La Ley Volstead (1919), que ilegalizó la producción y comercio de alcohol en los Estados Unidos, sentó las bases de las actuales estructuras del crimen organizado que operan en ese país, mientras que la guerra contra la producción y el tráfico de drogas, iniciada por Nixon (1973), propició la constitución de los carteles latinoamericanos que se disputan de manera sangrienta el control del mercado de la droga.
Tanto la Ley Volstead como la guerra contra el narcotráfico se han mostrado ineficaces para cumplir sus objetivos declarados y, en lugar de eso, han provocado un significativo aumento de la violencia social.
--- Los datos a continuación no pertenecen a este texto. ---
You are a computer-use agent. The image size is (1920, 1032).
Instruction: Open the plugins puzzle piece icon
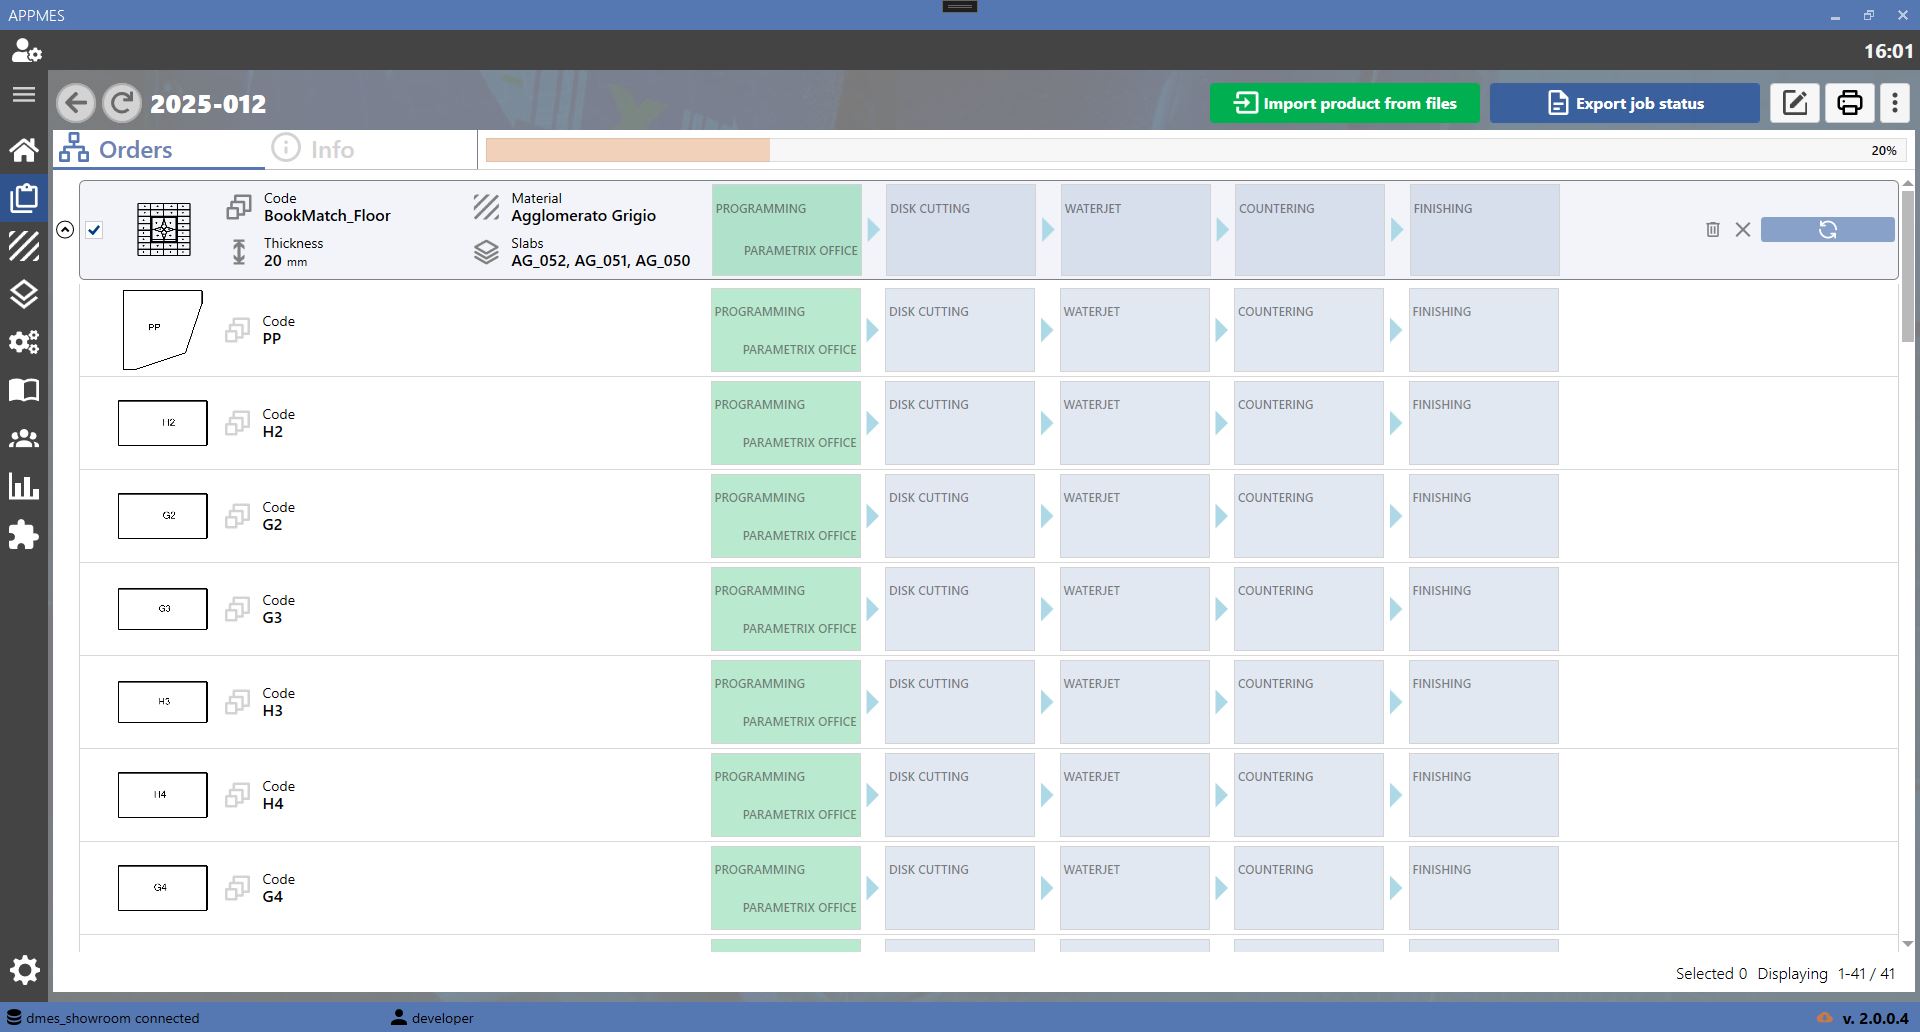coord(24,535)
La Ley Volstead ensangrentó las calles de los Estados Unidos, y la política norteamericana de guerra contra el narcotráfico ha ensangrentado a América Latina. En esta guerra, los muertos los ponen los países de la región, especialmente México, pero también Ecuador. Juan Villoro calculaba que, en tierras mexicanas, ha habido alrededor de 150.000 muertos y 30.000 desaparecidos a causa del combate al narcotráfico. Y, en Ecuador, son cada vez más numerosos los muertos por sicariato y “ajustes de cuentas”.
Legalizar el comercio de drogas puede disminuir los altos niveles de violencia generados por su prohibición. Sin embargo, el daño ya está hecho. Y las grandes estructuras criminales que el prohibicionismo ayudó a construir no desaparecerán, sino que se transformarán y adaptarán para participar en nuevos negocios y blanquear el dinero mal habido.
Legalizar el comercio de drogas puede disminuir los altos niveles de violencia generados por su prohibición. Sin embargo, el daño ya está hecho. Y las grandes estructuras criminales que el prohibicionismo ayudó a construir no desaparecerán.
Empeñado en una lucha que, en el fondo, favorece la economía “narco” y la de los fabricantes de armas y tecnologías de seguridad y vigilancia, el gobierno de los Estados Unidos, que ha apoyado con dinero y entrenamiento a las fuerzas policiales y militares de distintos países de América Latina, no ha mostrado el menor interés por fortalecer la lucha que estos mismos países realizan contra la corrupción: el mal que, al menos en el Ecuador dominado por el “correísmo”, mayores daños ha causado a la sociedad y a las instituciones públicas.
De hecho, los Estados Unidos se han convertido en el refugio predilecto de funcionarios y empresarios corruptos, que han escapado de la justicia ecuatoriana. Una vez ahí, los prófugos se sienten seguros, protegidos por el gobierno y las cortes estadounidenses, que siempre encuentran algún motivo, alguna “leguleyada”, para negar las extradiciones solicitadas por nuestro gobierno. Ahí, con el dinero robado a los ecuatorianos, los prófugos prosperan.
La DEA suele permitirse “misiones especiales” que infringen las leyes de los países en los cuales opera, mientras que los fiscales y jueces norteamericanos no permiten que dichas leyes se apliquen.
Hipócrita. Esta es la palabra que define la política de los Estados Unidos frente a la corrupción y al narcotráfico en América Latina. Sus gobernantes saben que las instituciones debilitadas por la corrupción son susceptibles a la presión y control de los narcotraficantes, y saben, también, que el problema central del narcotráfico no está en la oferta, sino en la demanda. No obstante, protegen a Carlos Pólit, a Pedro Delgado, a los hermanos Isaías. E insisten en continuar una guerra que no ha logrado disminuir el consumo de drogas, ni en su país ni en los países productores, y que lo único que hace es aumentar los niveles de violencia social, y justificar la existencia de organismos que, como la DEA, consumen y consumen y consumen los productos de la próspera industria de la violencia.